**To do:** In the records below, the part to copy starts at the line containing "You are a computer-use" and goes to the last line; output it exactly, without pictures.

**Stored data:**
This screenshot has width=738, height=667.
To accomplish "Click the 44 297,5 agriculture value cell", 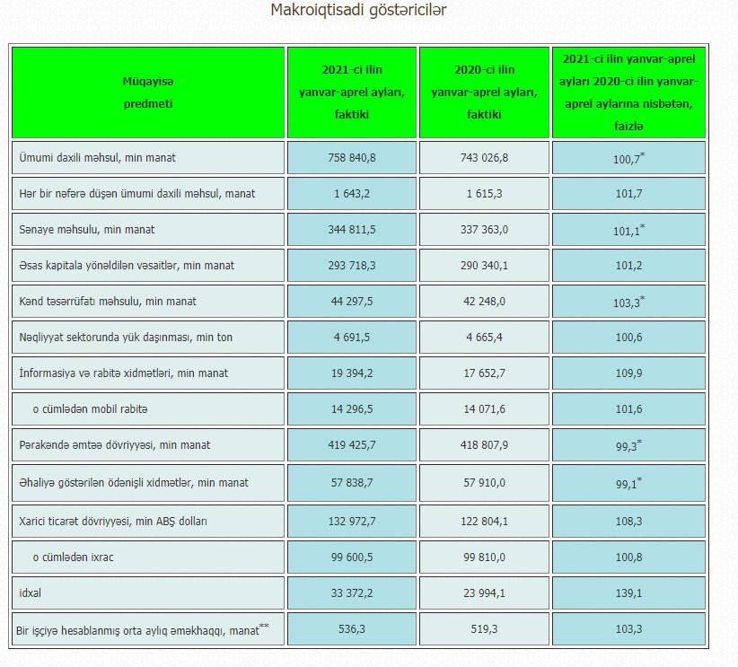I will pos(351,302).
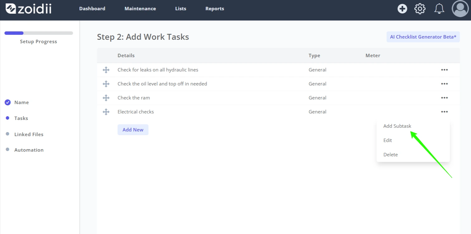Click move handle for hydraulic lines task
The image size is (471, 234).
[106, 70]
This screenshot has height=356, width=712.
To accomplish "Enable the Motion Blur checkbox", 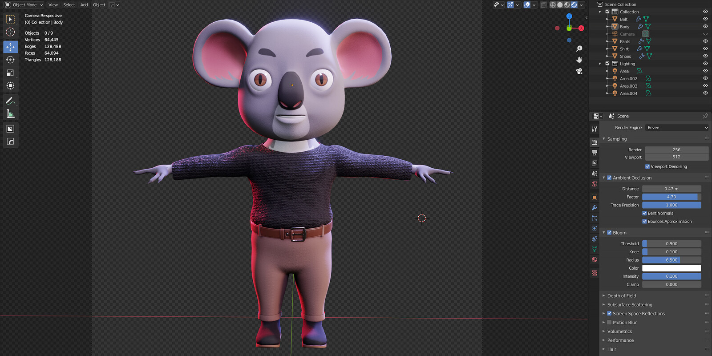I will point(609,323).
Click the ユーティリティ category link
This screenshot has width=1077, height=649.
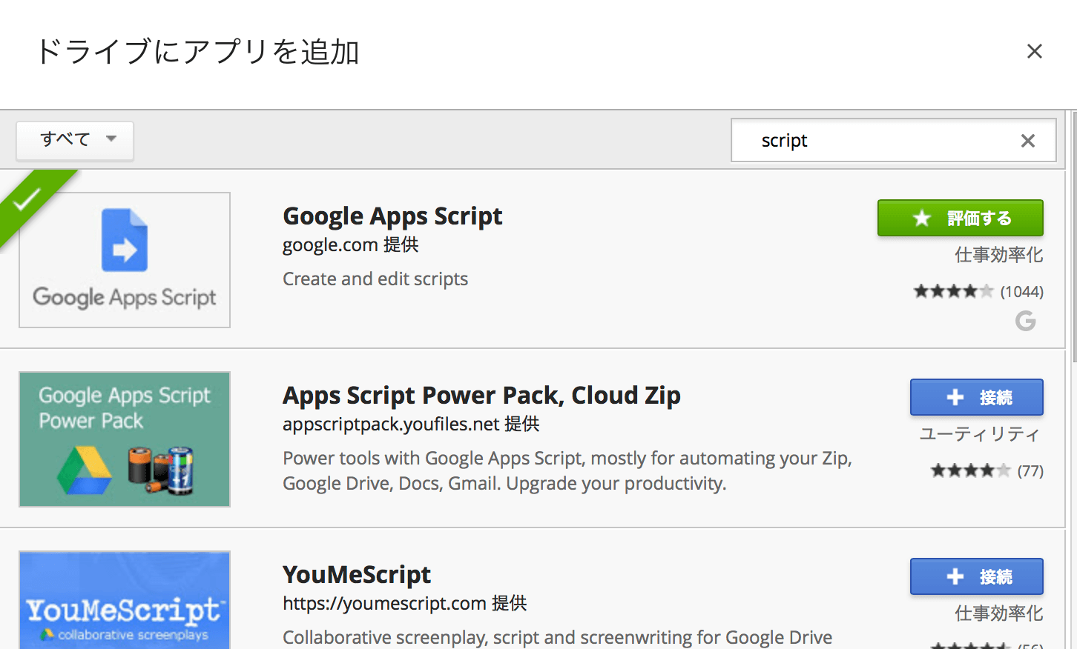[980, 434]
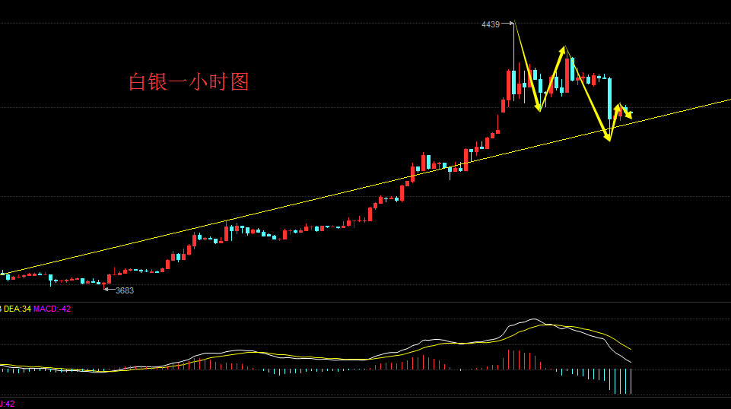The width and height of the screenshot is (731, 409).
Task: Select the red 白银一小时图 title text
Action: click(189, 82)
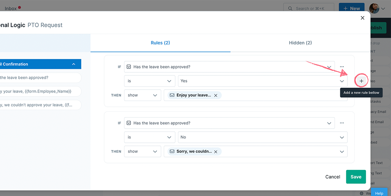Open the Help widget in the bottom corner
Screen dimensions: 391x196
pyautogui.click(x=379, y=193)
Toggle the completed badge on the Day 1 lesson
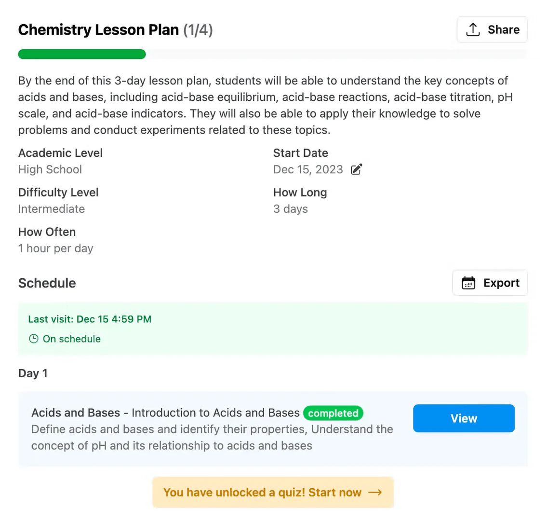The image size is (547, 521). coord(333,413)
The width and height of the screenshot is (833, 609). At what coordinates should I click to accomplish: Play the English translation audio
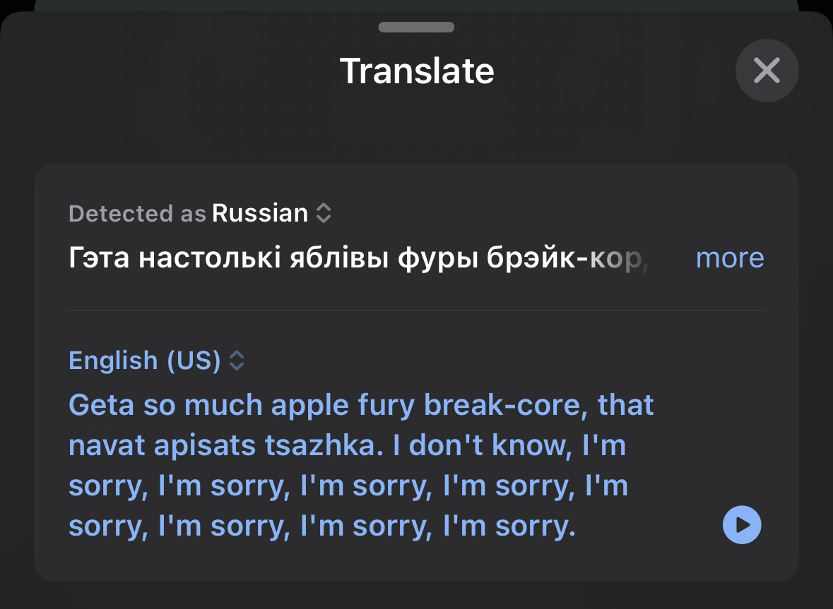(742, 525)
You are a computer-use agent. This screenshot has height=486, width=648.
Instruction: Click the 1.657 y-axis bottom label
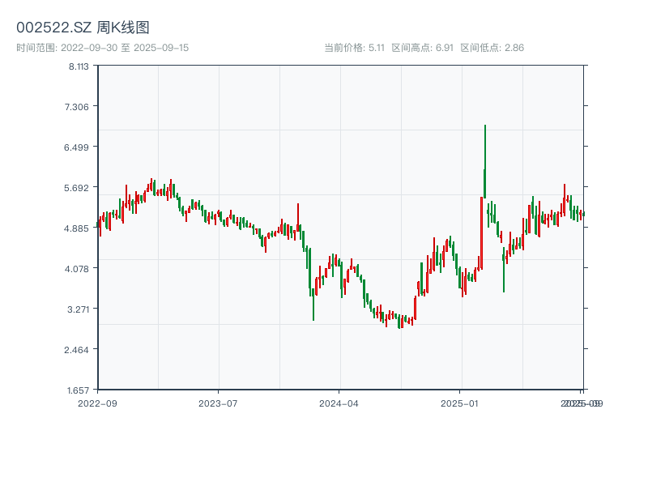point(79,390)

**Answer:**
You are a computer-use agent. This screenshot has height=486, width=648.
Instruction: Click the 1.657 y-axis bottom label
point(79,390)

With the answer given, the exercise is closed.